In this report, the authors analyzed a version of the American Health Care Act (AHCA), a bill proposed in the U.S. House of Representatives on March 6, 2017. The bill would have repealed many of the provisions of the Affordable Care Act (ACA) and replaced them with alternative reforms. The authors used RAND's COMPARE microsimulation model to assess how the AHCA would have affected such outcomes as health insurance enrollment, consumer out-of-pocket costs, and the federal deficit relative to the ACA. This analysis relies on the version of the bill dated March 6, 2017, with several updates to account for the March 20 "Manager's Amendment."
This analysis finds that the AHCA would have resulted in a reduction in health insurance enrollment of 14.2 million in 2020 and a reduction in health insurance enrollment of 19.7 million in 2026. While the magnitude of the estimated coverage reductions is smaller than those of the Congressional Budget Office (CBO), this analysis confirms CBO's general finding that the AHCA would have substantially reduced insurance enrollment relative to current law.

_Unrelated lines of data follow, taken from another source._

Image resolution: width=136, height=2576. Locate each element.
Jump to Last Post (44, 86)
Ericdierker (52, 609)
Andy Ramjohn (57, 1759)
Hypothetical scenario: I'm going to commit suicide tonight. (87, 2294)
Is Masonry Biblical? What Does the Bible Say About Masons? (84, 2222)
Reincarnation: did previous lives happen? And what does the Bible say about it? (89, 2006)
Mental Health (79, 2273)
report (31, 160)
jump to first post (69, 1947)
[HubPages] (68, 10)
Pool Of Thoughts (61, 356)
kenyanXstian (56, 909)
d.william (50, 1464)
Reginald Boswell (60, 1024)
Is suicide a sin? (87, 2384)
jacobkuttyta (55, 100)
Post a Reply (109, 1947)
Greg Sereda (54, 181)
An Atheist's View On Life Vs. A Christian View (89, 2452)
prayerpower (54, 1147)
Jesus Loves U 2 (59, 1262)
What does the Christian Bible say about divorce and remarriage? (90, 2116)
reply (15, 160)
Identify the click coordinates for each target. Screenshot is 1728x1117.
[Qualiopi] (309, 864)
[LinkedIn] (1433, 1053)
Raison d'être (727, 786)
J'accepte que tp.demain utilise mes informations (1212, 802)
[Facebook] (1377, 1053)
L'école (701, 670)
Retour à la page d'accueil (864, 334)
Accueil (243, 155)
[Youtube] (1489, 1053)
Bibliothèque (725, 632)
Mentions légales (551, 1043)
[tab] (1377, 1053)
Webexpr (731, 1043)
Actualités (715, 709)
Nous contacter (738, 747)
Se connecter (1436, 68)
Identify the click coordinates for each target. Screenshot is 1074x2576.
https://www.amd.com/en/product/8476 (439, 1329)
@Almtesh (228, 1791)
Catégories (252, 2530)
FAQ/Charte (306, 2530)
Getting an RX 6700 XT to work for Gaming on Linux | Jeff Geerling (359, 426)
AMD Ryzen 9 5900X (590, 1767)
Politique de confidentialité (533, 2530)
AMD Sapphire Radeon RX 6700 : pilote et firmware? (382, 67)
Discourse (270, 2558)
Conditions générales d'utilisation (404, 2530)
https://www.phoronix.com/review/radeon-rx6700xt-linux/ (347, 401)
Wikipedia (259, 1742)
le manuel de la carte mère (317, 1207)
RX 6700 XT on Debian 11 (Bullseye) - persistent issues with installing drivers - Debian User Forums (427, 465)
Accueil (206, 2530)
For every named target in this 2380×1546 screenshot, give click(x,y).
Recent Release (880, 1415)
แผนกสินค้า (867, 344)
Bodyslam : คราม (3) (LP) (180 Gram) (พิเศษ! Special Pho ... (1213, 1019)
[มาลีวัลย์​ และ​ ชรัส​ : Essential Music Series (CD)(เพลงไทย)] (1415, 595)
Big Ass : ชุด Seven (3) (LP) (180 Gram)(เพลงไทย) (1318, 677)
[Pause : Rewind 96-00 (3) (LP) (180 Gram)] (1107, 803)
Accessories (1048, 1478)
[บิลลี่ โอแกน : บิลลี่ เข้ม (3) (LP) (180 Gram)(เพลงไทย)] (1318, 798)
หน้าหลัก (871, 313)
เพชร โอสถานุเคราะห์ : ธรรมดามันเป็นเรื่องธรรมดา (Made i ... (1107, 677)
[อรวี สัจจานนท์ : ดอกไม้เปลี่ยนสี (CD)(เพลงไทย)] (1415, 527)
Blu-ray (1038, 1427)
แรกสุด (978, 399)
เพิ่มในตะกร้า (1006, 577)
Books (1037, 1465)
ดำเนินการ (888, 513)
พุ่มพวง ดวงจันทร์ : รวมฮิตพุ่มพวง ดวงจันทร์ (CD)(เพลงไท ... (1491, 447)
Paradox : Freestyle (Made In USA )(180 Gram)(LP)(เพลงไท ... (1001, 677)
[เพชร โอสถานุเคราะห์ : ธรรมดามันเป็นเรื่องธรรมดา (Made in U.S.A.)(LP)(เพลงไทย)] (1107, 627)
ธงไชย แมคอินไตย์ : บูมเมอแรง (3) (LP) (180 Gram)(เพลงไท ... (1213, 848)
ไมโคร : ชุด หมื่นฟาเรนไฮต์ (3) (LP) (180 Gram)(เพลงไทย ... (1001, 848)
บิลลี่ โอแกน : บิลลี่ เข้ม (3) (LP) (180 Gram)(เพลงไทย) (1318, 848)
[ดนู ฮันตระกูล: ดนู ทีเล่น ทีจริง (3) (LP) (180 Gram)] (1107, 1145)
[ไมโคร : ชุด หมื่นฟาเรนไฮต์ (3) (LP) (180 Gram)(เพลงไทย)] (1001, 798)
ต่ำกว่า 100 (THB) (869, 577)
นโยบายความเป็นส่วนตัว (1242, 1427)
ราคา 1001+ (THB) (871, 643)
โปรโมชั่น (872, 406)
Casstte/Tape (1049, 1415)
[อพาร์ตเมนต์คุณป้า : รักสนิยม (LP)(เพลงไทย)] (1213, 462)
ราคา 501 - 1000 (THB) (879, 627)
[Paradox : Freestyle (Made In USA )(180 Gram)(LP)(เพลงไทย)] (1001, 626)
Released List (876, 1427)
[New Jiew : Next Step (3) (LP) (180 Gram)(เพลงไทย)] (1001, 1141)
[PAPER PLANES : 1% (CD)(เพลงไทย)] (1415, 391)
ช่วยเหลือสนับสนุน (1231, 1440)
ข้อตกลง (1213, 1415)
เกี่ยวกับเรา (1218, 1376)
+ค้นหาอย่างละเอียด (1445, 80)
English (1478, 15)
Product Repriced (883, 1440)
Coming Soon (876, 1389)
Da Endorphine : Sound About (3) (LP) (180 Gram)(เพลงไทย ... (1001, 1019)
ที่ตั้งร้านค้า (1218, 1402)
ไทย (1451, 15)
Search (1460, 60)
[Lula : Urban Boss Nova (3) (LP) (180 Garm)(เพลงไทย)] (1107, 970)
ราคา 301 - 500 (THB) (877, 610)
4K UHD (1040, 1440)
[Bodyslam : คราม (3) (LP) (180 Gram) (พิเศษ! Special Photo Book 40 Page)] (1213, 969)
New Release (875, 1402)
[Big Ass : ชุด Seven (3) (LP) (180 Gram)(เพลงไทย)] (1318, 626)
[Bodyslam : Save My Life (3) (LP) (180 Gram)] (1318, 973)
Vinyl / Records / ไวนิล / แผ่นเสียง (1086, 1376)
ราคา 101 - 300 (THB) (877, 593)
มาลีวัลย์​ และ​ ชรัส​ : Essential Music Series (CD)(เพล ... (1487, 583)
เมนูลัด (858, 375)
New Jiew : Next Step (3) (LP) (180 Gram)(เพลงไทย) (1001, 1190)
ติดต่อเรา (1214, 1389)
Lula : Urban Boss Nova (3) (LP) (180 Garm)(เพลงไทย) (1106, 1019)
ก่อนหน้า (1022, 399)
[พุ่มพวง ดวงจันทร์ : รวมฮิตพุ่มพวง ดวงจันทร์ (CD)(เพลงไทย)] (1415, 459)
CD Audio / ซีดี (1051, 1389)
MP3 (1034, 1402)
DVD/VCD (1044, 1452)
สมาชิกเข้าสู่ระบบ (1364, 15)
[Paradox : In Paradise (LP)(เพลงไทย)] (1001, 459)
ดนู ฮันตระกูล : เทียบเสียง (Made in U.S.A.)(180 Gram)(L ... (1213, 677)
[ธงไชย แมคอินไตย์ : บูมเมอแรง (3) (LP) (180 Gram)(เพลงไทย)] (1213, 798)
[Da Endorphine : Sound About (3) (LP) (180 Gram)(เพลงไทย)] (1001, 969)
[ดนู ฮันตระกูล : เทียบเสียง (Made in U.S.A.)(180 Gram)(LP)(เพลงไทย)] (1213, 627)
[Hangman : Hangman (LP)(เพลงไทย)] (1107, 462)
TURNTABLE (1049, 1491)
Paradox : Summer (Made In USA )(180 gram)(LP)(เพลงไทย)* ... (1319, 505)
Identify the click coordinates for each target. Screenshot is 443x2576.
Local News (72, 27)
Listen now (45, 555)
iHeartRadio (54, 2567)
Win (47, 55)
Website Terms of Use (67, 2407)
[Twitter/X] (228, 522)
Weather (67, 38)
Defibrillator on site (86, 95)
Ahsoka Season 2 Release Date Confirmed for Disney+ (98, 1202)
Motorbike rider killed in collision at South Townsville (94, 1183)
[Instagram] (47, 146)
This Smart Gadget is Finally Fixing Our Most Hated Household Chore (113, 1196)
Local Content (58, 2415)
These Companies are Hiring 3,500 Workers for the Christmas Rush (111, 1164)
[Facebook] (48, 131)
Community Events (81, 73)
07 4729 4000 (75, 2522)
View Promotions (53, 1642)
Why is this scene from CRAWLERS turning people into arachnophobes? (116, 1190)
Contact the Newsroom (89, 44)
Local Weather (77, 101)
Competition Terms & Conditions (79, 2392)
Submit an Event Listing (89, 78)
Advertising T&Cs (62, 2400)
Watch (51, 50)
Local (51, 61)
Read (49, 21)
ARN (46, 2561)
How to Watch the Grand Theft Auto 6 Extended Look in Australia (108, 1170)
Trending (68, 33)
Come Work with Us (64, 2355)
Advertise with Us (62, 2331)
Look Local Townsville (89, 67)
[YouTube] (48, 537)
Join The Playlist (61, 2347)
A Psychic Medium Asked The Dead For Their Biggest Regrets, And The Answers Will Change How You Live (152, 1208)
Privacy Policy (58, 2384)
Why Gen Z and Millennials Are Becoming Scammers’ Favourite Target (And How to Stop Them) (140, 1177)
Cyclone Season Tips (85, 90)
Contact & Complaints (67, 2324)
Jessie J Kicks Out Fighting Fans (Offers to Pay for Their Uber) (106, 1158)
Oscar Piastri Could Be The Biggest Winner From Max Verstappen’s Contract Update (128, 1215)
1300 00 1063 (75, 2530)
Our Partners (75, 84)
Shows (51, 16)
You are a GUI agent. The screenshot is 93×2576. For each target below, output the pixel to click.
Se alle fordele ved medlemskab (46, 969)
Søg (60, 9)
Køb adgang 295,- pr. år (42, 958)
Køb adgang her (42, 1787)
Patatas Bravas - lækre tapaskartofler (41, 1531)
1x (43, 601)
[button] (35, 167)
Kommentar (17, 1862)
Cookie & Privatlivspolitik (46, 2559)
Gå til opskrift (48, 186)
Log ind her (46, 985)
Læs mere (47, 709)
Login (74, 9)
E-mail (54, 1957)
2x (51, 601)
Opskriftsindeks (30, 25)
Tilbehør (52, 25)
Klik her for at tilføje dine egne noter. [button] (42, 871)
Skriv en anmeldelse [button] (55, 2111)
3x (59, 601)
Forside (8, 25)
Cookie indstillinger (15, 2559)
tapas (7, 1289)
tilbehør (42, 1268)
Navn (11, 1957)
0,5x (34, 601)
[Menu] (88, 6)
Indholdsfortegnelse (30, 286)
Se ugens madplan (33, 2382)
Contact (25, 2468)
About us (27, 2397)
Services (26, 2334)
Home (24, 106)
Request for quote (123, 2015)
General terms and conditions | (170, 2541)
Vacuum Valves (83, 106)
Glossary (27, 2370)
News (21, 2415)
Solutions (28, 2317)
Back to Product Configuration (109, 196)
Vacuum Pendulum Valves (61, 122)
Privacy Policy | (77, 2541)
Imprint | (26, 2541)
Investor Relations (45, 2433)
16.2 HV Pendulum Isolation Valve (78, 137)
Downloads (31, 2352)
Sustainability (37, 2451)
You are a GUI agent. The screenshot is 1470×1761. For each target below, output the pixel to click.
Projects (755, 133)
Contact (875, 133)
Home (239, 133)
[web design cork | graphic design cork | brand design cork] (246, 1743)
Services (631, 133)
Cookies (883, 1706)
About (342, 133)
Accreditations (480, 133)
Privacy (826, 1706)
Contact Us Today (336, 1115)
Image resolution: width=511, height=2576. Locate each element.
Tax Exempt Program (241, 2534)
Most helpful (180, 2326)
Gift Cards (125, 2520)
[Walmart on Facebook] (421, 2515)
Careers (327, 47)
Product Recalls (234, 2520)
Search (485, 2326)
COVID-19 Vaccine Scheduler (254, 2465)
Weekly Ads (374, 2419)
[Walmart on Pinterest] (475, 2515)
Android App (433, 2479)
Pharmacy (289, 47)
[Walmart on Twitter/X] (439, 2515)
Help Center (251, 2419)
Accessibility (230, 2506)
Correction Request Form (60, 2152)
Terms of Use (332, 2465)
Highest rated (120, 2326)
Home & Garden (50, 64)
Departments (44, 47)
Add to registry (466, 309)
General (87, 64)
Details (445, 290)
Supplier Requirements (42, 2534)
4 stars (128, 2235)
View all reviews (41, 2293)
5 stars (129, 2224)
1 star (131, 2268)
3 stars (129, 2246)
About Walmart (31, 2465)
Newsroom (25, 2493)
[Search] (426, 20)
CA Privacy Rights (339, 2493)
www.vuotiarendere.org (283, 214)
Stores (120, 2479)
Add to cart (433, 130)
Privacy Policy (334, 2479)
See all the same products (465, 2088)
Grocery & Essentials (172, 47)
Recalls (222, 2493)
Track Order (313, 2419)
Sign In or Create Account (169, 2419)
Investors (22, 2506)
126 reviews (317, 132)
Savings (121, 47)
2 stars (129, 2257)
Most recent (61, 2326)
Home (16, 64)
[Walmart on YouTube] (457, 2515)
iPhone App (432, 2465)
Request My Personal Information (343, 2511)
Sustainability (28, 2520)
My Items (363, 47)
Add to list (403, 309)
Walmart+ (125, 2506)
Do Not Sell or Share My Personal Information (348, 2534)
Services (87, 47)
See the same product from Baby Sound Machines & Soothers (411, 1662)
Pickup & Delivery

Those without insurance under the AHCA would have tended to be older, sicker, and poorer than those currently uninsured.
Health Insurance Enrollment Would Have Decreased
- The authors estimate that the American Health Care Act (AHCA) would have reduced health insurance enrollment by 14.2 million people in 2020; the loss of health insurance would have increased to 19.7 million people by 2026.
- The AHCA would have increased the federal deficit by $38 billion in 2020 while reducing the deficit by $5 billion in 2026.
Older Individuals, Poorer Individuals, and Those with Worse Self-Reported Health Would Have Been Disproportionately Affected by the AHCA
- Most adults ages 50 to 64 and most people with incomes under 200 percent of the federal poverty level (FPL) would have paid more for individual-market insurance under the AHCA than under current law. The higher costs for older adults partly reflect that the AHCA's tax credits did not increase as steeply with age as premiums did.
- In 2020, the number of uninsured individuals age 50 to 64 would have been 119 percent larger under the AHCA than under the ACA, compared with a 42-percent increase for those under age 50.
- The authors estimated an 80-percent increase in the number of uninsured people with incomes at or below 200 percent of the FPL under the AHCA, compared with a 15-percent increase in the number of uninsured people with incomes above 200 percent of the FPL.
- The authors also found a 99-percent increase in the number of uninsured individuals in poor or fair self-reported health; this finding reflects that sicker people are more likely than healthy people to be older and poorer and are thus more likely to lose access to Medicaid or face high premiums in the individual market.
- To retain current insurance enrollment levels without increasing the federal deficit, one possible solution would be to better target tax credits based on enrollees' needs — for example, by increasing the amount of funding available for lower-income individuals. In theory, such an approach could lead people to forgo employment opportunities or reduce their hours worked to retain eligibility for tax credits. However, evidence to date shows no such effects stemming from the ACA's coverage expansions.
- In addition, policymakers might consider higher tax credits for older adults to address the concern that premiums increase more steeply than credit amounts.